There was a little boy with a bad temper. His wise father gave him a bag of nails and told him that every time he lost his temper, to hammer a nail in the back fence. The first day the boy had driven 37 nails into the fence. Then it gradually dwindled down. He discovered it was easier to hold his temper than to drive those nails into the fence.
Finally the day came when the boy didn't lose his temper at all. He told his father about it and the father suggested that the boy now pull out one nail for each day that he was able to hold his temper. The days passed and the now older boy was finally able to tell his father that all the nails were gone. The father took his son by the hand and led him to the fence.
He said, "You have done well, my son, but look at the holes in the fence. The fence will never be the same. When you say things in anger, they leave a scar just like this one. You can put a knife in a man and draw it out. It won't matter how many times you say I'm sorry, the wound is still there. A verbal wound is as bad as a physical one. Friends are a very rare jewel, indeed. They make you smile and encourage you to succeed. They lend an ear, they share a word of praise, and they always want to open their hearts to us. Show your friends how much you care by learning to control your anger and your tongue.
How many times do we say things in anger and haste not realizing that the affects of our words may scar others? We must think before we act and choose our words carefully. The person who said, "sticks and stones may break my bones, but words will never hurt me" must have been living in a fantasy world! Words are a powerful tool. They can hurt as much as a physcial blow or even more, depending on who delivers that blow.
It is even worse when you fight with a love one! There's a saying "You'll always be my best friend. You know too much!" We may giggle over it but it holds alot of truth.

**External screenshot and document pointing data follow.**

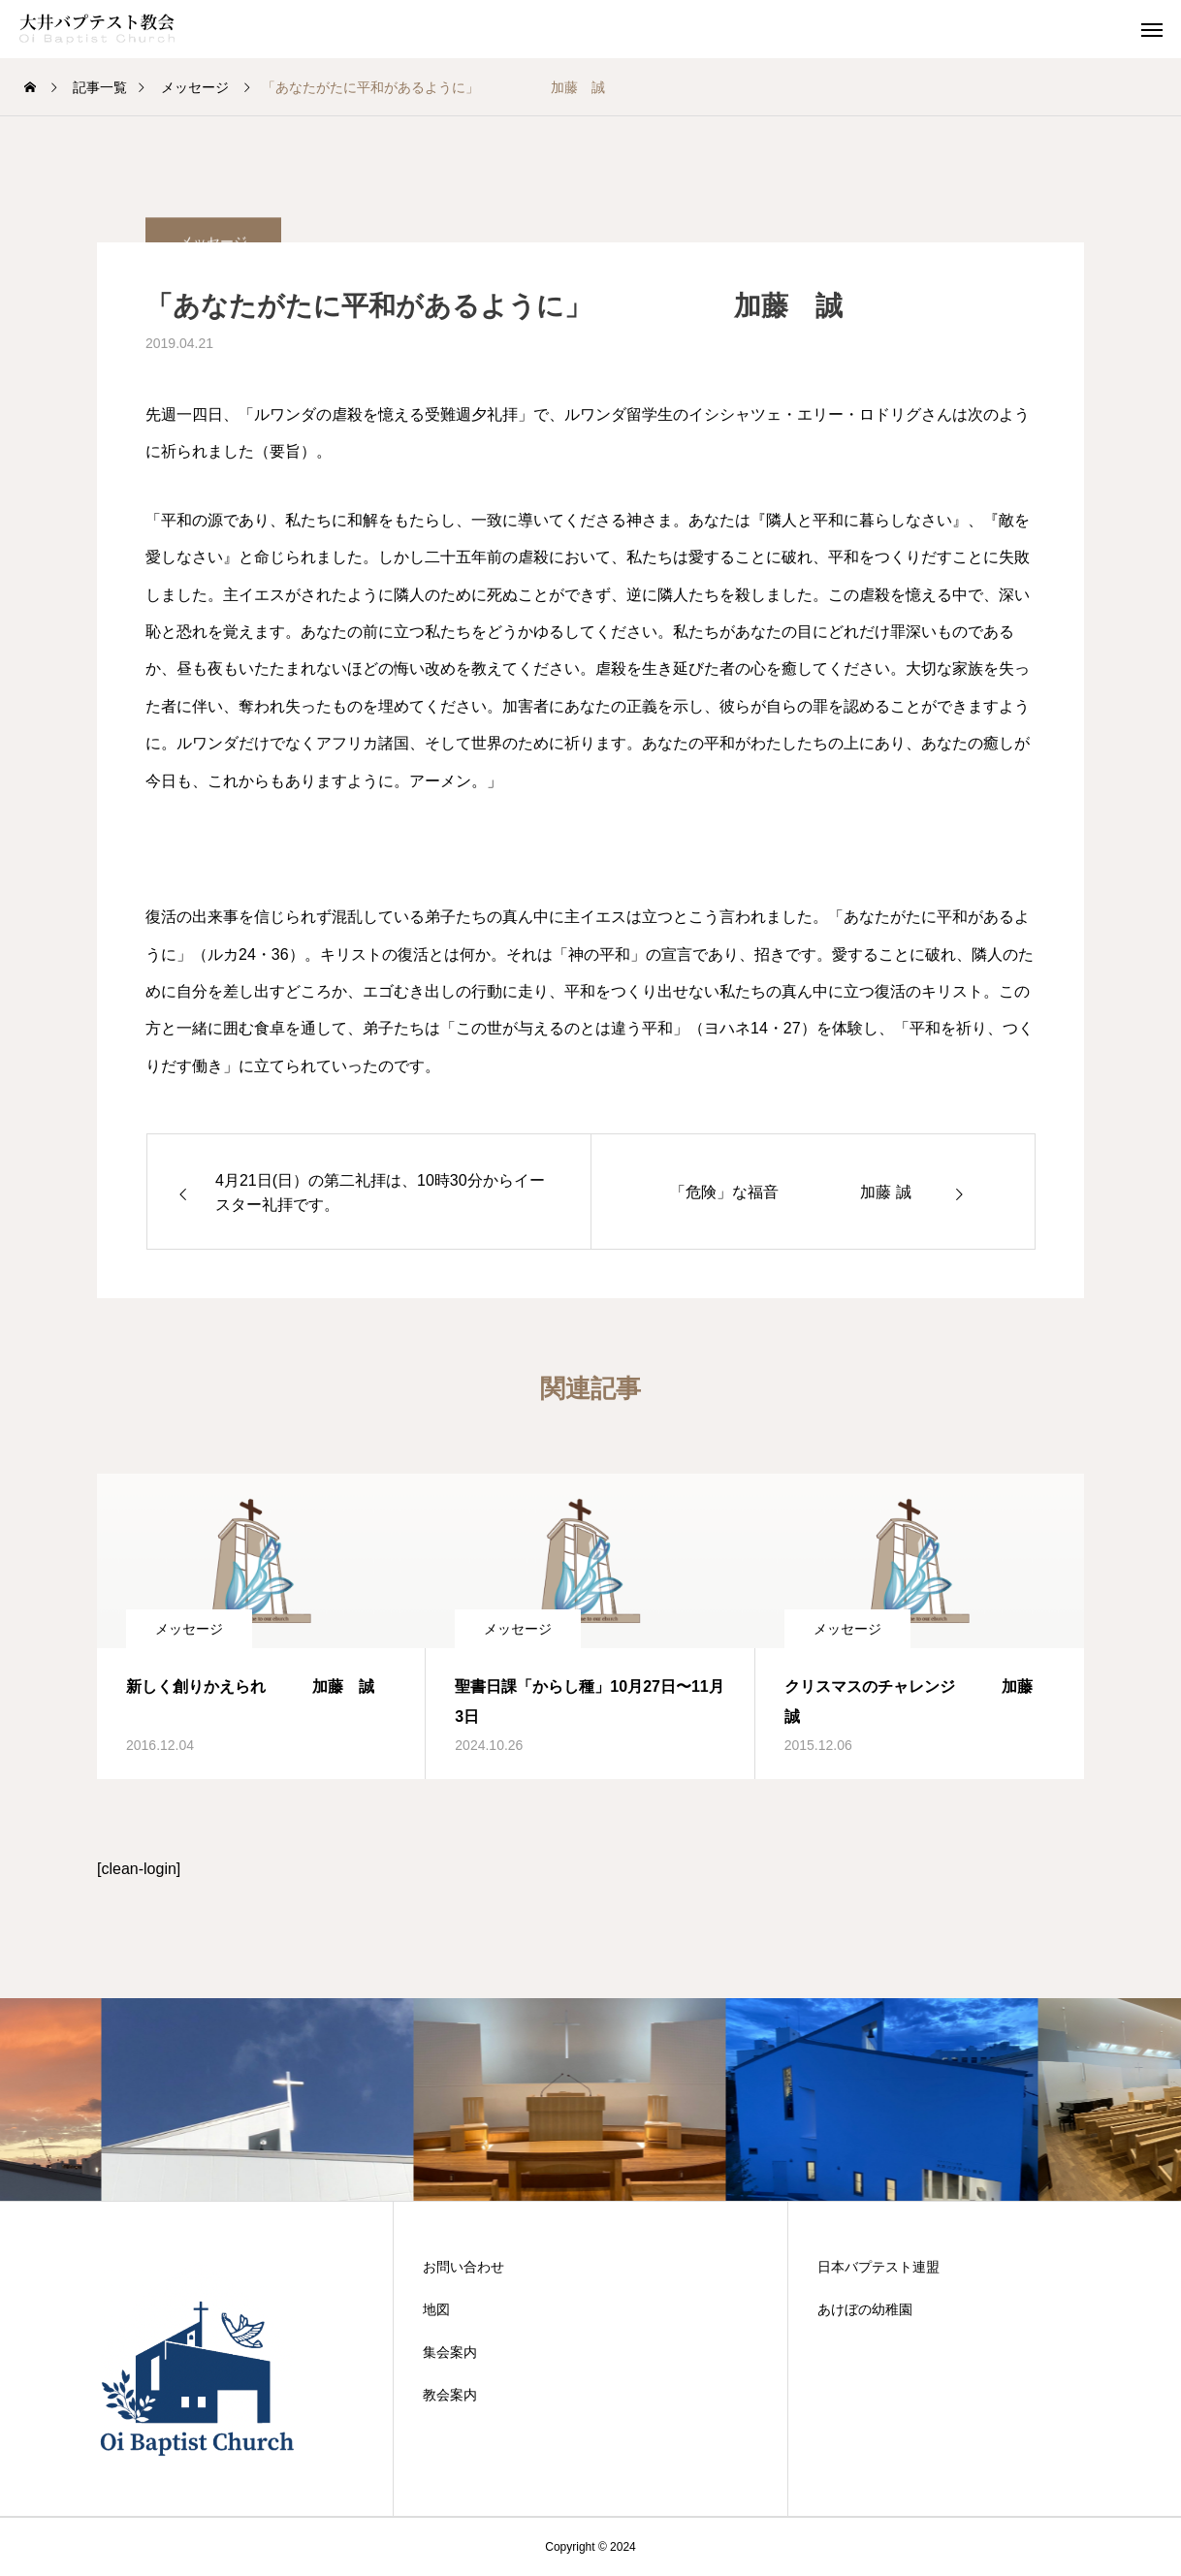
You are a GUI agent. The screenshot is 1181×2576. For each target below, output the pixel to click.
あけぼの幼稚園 (864, 2309)
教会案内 (450, 2394)
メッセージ (189, 1629)
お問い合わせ (463, 2267)
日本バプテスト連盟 (878, 2267)
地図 (436, 2309)
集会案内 (450, 2352)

Your loved ones are the ones who know you best - your good times, bad experiences and deep dark secrets. This is what creates the problem.

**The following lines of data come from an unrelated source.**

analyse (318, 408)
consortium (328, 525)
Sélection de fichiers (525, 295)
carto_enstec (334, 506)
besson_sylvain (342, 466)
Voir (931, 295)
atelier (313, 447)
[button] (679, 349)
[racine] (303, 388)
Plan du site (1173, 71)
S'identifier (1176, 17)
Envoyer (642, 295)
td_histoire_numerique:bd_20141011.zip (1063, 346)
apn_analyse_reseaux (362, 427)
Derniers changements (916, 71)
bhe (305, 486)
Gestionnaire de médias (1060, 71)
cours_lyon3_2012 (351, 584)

When you have an argument with a loved one, there is a tendency to pick on those deep dark secrets and throw it back to their face. It is not because you have a malicious intent but you just want them to hurt as much as they've hurt you, and in doing so, you may say something that you will live to regret and eventhough you may apologise for saying it, the damage is done. You can never take back those words once they leave your mouth.
This could cause a mistrust to form between you and that loved one. They may never ever trust you again, and worse case scenario...they may decide to sever all ties with you. After all, what kind of relationship let alone friendship can there be if there is NO trust...
So next time you're having an argument with a loved one, walk away if you don't think you can hold your temper or more importantly...your tongue. Go have a smoke... or get some fresh air...or whatever you need to do to clear your head. Do NOT attempt to try and resolve the issue whilst your still a hot head...because all you're going to end up doing is make things worse...or create ANOTHER problem. Take the time to cool off...even if it means not talking for one or two days before you regroup to settle the matter at hand.
It may just be the thing to help save your relationship/friendship.